Key Responsibilities
As a Software Engineer at Field AI, your day-to-day work is centered on transforming cutting-edge AI and robotic concepts into tangible solutions. For those in Mission Autonomy, this means developing semantic scene graphs, integrating LLMs into robotic stacks, and building testing frameworks that guarantee safe deployment in the field. You will spend your time refining algorithms that allow robots to navigate unstructured environments and ensuring those systems are robust enough for real-world use.
For Product-focused engineers, the responsibility lies in owning the user experience and the data pipelines that make complex robotics accessible. You will work with Node.js, React, and Three.js to build intuitive interfaces that visualize robotic data captured from construction sites. You are expected to be a hands-on engineer who not only writes code but also contributes to the design of data models and system architectures that support the entire product ecosystem.
Role Requirements & Qualifications
A strong candidate for Field AI possesses a blend of deep technical skill and the flexibility to adapt to an evolving technical landscape.
- Must-have skills:
- For Mission Autonomy: Advanced proficiency in Python, C++, ROS, and Linux.
- For Product: Deep experience with TypeScript, JavaScript, Node.js, and React.
- Proven ability to build and ship production-level software.
- Nice-to-have skills:
- Experience with simulation environments like Gazebo or Isaac Sim.
- Familiarity with 3D graphics (WebGL, Three.js) or BIM/Construction workflows.
- Experience working within monorepo architectures.
Frequently Asked Questions
Q: How long should I prepare for the technical rounds?

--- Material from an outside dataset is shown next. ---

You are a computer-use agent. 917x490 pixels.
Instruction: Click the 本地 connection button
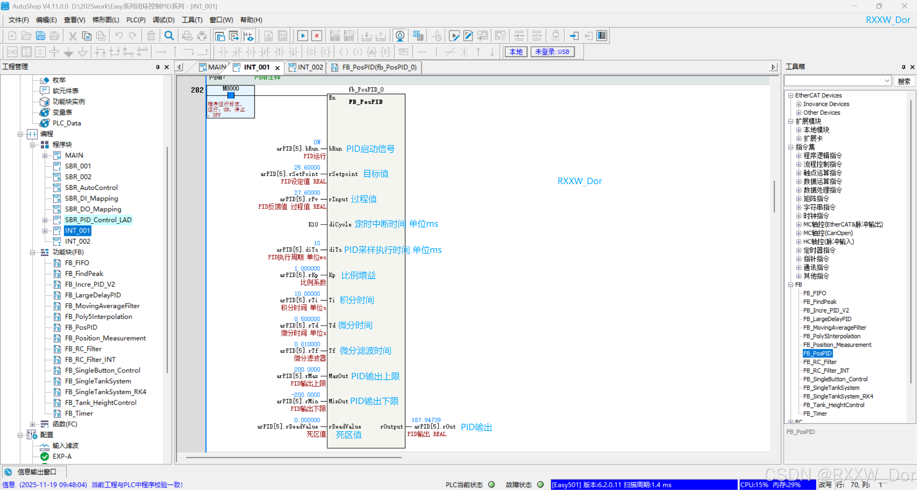pos(516,52)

A: Given the technical rigor, most candidates spend several weeks refreshing their core stack and reviewing system design principles. Focus on being able to explain your past projects in detail rather than just memorizing algorithms.
Q: What differentiates successful candidates at Field AI?

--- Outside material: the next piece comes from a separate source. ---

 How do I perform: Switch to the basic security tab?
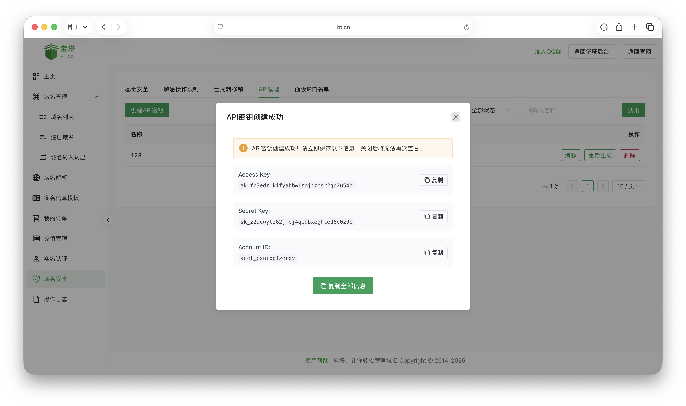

A: Successful candidates demonstrate a "mission-first" mindset. They show they can not only write clean code but also understand how that code impacts the robot’s performance or the customer’s experience in the field.
Q: Is the process purely remote?
A: Field AI is headquartered in Irvine, California. While they have global teammates, the nature of the work—which often involves hardware and robotics—means that proximity or a willingness to collaborate closely with the team is highly valued.
Other General Tips
- Own your narrative: Be very clear about your specialization during your first interaction with the recruiting team. If you are a frontend specialist, state it clearly to ensure the subsequent technical rounds are aligned with your strengths.
- Focus on trade-offs: Whenever you provide an answer, discuss the trade-offs. The best engineers at Field AI know there is no "perfect" solution, only the right solution for the current constraints.
- Prepare for ambiguity: You will often be asked to design systems for scenarios that haven't been fully defined. Practice asking clarifying questions to narrow the scope before jumping into a solution.